Jedzenie jest tylko jednym z aspektów weganizmu. Weganizm czy w wersji raw czy nie, pociąga za sobą także falę innych wyborów. Sfera kosmetyczna jest przepełniona okrucieństwem bezwzględnych koncernów, testujących swoje produkty na zwierzętach, jednak wybór wegańskich, nietestowanych produktów jest całkiem spory i mam wrażenie, że stale się poszerza. Czasem pojawia się też konieczność wyboru produktów nie cruelty-free, ale najważniejsze, by minimalizować ich używanie na tyle, na ile to możliwe.

W zakresie kosmetyków przejawiają się raczej moje dość minimalistyczne skłonności względem ilości posiadanych rzeczy. Nie chodzi tylko o to, żeby mieć jak najmniejszą styczność z wszelkimi nienaturalnymi specyfikami, ale ja po prostu nie lubię dużo posiadać. Nie miałam olśnienia, nie zaczęłam się pozbywać rzeczy, nie zaczęłam nagle podążać za modą na minimalizm. Ja po prostu od najmłodszych lat posiadam niechęć do natłoku rzeczy i chaosu, który wywołują. Nie znoszę gromadzić i nie lubię, gdy różne przedmioty zajmują zbyt wiele przestrzeni.

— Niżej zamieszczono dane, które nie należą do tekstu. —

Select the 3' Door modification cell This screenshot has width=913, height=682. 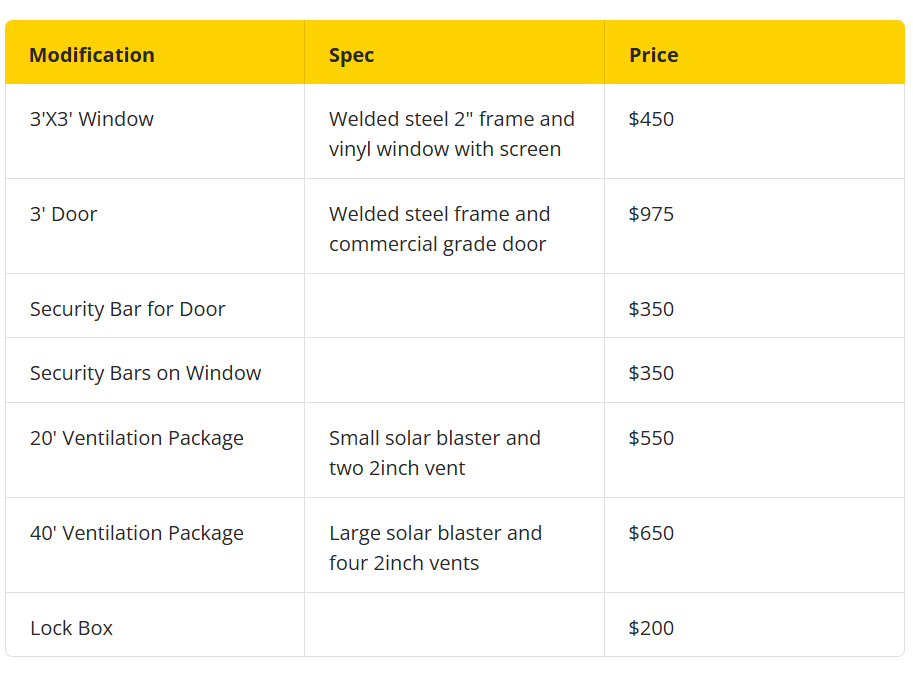pyautogui.click(x=63, y=214)
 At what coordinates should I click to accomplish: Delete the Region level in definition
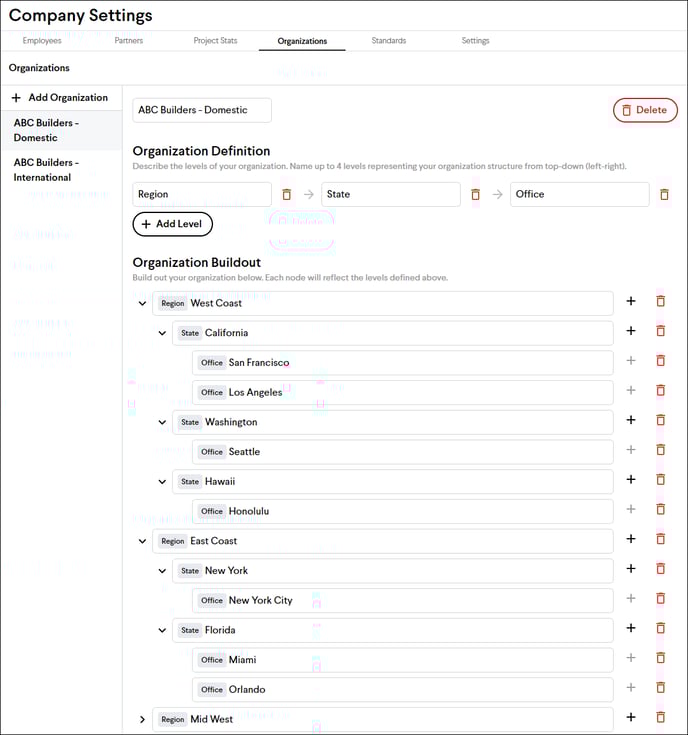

Większość rzeczy kosmetycznych – poza tymi, których używam – wydaje mi się być całkowicie zbędna. W wielu przypadkach nawet nie wiem do czego służą niektóre upiększacze i również nie odczuwam potrzeby wejścia w ich posiadanie. Każdy ma swoje potrzeby – jedni będą potrzebować mniej, a inni więcej. Wg mnie istotne jest, aby znać swoje potrzeby, nie kupować „bo coś jest tanie”, „bo nowość”, „bo promocja”, „bo jeszcze jeden nie zaszkodzi”. Po co? Jeżeli nie potrzebujesz, to po co kupować? Jeżeli świetnie Ci coś służy, to po co to zmieniać? Ja właśnie tak pojmuję sens kupowania kosmetyków.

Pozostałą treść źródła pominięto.